The two men used sales numbers generated from those fraudulent purchases to show demand for Cay Clubs units and to inflate prices. They then used Cay Clubs employees to distribute marketing materials containing misleading information to induce banks and investors to buy units.

Millions of dollars in investor money raised by Clark and Schwarz was funneled into their own bank accounts, which they used to buy property and other businesses including a rum distillery, an airport operation, boats, aircraft, a coal reclamation business and a gold mine.

In 2016, Clark was sentenced to 40 years in federal prison for his role in the scheme.

Arguing on behalf of Schwarz on Thursday, attorney Sonia O’Donnell of Miami told the panel that the government failed to prove there was any conspiracy at all, claiming that the collapse of Cay Clubs was actually precipitated by the 2008 real estate crash.

“These were legitimate apartments that were bought at a time when later on there was a crash, which [Schwarz] was not allowed to tell the jury… This is a situation where [the government] put in a number of people who said they bought apartments and lost money.
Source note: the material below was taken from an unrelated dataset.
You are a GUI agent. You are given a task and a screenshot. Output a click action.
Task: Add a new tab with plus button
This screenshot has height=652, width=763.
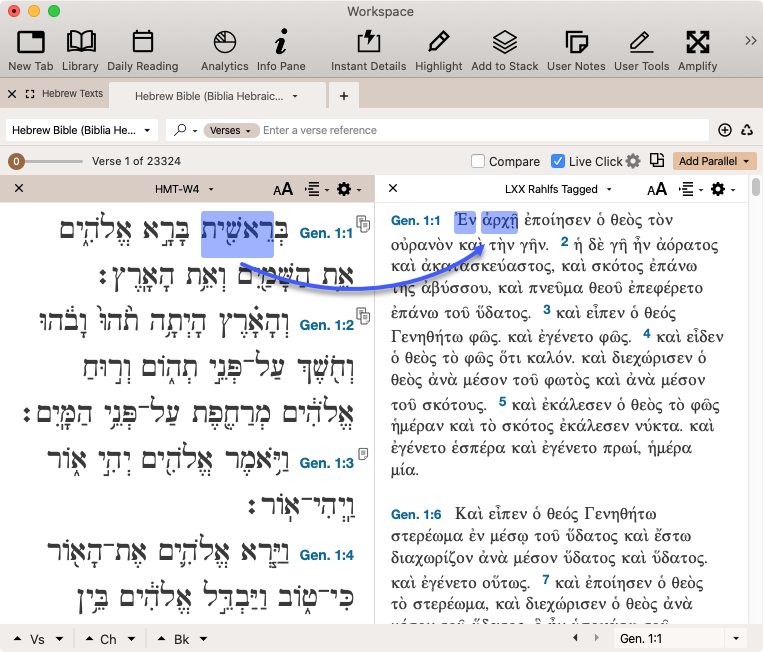[x=343, y=96]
Well, a lot of people lost money at that time because there was a crash,” O’Donnell argued. “There’s no evidence of a conspiracy here.”

But Justice Department attorney Sonja Ralston insisted that the existence of the conspiracy was clear.

“[Clark and Schwarz] used federally insured banks as their own personal piggy banks,” she argued Thursday. “Evidence proves that throughout the scheme Schwarz knew the sales were fake… When their Ponzi scheme fell to Earth, defendant continued to lie about what happened and cover up the fraud to his investors, the FTC, the IRS, and to the jury.”

“The trial was fair, the convictions are just, and the sentence is appropriate,” Ralston added. “Schwarz has never pointed to a single piece of evidence that would have led to his acquittal.”

Ralston also refuted O’Donnell’s statements regarding the 2008 financial collapse, pointing out that the Cay Clubs scheme “fell apart” between 2006 and 2007, before the crash.

The 11th Circuit panel was comprised of U.S. Circuit Judge Beverly Martin, a Barack Obama appointee, U.S. Circuit Judge Kevin Newsom, a Donald Trump appointee, and U.S. District Judge W. Keith Watkins, a George W. Bush appointee sitting by designation from the Middle District of Alabama.

The panel did not indicate when it would reach a decision in the case.